## TASK ITEM
Please print the data again exactly as given.
** RECORDED DATA follows **
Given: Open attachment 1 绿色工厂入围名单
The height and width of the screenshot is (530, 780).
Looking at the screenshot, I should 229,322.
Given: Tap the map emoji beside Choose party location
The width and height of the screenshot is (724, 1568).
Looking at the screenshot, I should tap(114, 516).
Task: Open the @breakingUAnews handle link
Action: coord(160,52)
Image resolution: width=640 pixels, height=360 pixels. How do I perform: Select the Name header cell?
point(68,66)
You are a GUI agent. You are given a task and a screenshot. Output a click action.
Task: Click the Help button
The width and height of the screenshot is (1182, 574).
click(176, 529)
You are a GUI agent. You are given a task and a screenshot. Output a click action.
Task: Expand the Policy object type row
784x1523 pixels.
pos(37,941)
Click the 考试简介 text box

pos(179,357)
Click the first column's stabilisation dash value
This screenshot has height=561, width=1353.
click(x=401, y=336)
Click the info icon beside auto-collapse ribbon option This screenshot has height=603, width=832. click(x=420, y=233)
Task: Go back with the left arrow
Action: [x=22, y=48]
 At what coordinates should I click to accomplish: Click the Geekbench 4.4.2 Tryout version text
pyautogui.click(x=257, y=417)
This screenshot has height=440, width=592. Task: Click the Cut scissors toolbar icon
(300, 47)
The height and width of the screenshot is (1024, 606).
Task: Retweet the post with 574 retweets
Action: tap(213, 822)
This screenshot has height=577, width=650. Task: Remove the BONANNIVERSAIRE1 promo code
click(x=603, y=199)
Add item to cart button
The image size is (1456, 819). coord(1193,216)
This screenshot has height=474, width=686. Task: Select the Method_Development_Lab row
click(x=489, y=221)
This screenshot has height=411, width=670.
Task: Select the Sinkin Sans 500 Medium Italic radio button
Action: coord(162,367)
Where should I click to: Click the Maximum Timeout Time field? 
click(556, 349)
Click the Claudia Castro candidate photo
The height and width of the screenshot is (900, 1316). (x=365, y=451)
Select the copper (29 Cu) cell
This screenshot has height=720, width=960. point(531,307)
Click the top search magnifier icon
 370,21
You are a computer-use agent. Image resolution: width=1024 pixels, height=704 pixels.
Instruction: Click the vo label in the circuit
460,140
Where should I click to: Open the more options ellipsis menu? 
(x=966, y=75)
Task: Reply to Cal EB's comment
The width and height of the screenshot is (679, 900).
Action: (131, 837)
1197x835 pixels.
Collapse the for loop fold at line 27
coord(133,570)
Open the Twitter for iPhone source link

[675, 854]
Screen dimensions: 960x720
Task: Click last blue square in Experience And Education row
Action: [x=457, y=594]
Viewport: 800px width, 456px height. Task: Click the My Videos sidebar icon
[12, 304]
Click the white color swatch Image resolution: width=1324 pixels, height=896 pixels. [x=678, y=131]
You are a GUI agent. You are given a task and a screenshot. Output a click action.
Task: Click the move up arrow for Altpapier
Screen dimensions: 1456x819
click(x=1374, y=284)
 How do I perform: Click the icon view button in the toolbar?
** End of RECORDED DATA **
## TASK RESULT
Given: Open attachment 1 绿色工厂入围名单
The height and width of the screenshot is (530, 780).
Looking at the screenshot, I should 229,322.
Given: Tap the map emoji beside Choose party location
The width and height of the screenshot is (724, 1568).
Looking at the screenshot, I should tap(114, 516).
Task: Open the @breakingUAnews handle link
Action: coord(160,52)
Image resolution: width=640 pixels, height=360 pixels. How do I perform: Select the Name header cell?
point(68,66)
You are a GUI agent. You are given a task and a screenshot. Output a click action.
Task: Click the Help button
The width and height of the screenshot is (1182, 574).
click(176, 529)
You are a GUI agent. You are given a task and a screenshot. Output a click action.
Task: Expand the Policy object type row
784x1523 pixels.
pos(37,941)
Click the 考试简介 text box

pos(179,357)
Click the first column's stabilisation dash value
This screenshot has height=561, width=1353.
click(x=401, y=336)
Click the info icon beside auto-collapse ribbon option This screenshot has height=603, width=832. click(x=420, y=233)
Task: Go back with the left arrow
Action: [x=22, y=48]
 At what coordinates should I click to accomplish: Click the Geekbench 4.4.2 Tryout version text
pyautogui.click(x=257, y=417)
This screenshot has height=440, width=592. Task: Click the Cut scissors toolbar icon
(300, 47)
The height and width of the screenshot is (1024, 606).
Task: Retweet the post with 574 retweets
Action: tap(213, 822)
This screenshot has height=577, width=650. Task: Remove the BONANNIVERSAIRE1 promo code
click(x=603, y=199)
Add item to cart button
The image size is (1456, 819). coord(1193,216)
This screenshot has height=474, width=686. Task: Select the Method_Development_Lab row
click(x=489, y=221)
This screenshot has height=411, width=670.
Task: Select the Sinkin Sans 500 Medium Italic radio button
Action: coord(162,367)
Where should I click to: Click the Maximum Timeout Time field? 
click(556, 349)
Click the Claudia Castro candidate photo
The height and width of the screenshot is (900, 1316). (x=365, y=451)
Select the copper (29 Cu) cell
This screenshot has height=720, width=960. point(531,307)
Click the top search magnifier icon
 370,21
You are a computer-use agent. Image resolution: width=1024 pixels, height=704 pixels.
Instruction: Click the vo label in the circuit
460,140
Where should I click to: Open the more options ellipsis menu? 
(x=966, y=75)
Task: Reply to Cal EB's comment
The width and height of the screenshot is (679, 900).
Action: (131, 837)
1197x835 pixels.
Collapse the for loop fold at line 27
coord(133,570)
Open the Twitter for iPhone source link

[675, 854]
Screen dimensions: 960x720
Task: Click last blue square in Experience And Education row
Action: [x=457, y=594]
Viewport: 800px width, 456px height. Task: Click the My Videos sidebar icon
[12, 304]
Click the white color swatch Image resolution: width=1324 pixels, height=896 pixels. [x=678, y=131]
You are a GUI agent. You are given a task and a screenshot. Output a click action.
Task: Click the move up arrow for Altpapier
Screen dimensions: 1456x819
click(x=1374, y=284)
 How do I perform: Click the icon view button in the toolbar?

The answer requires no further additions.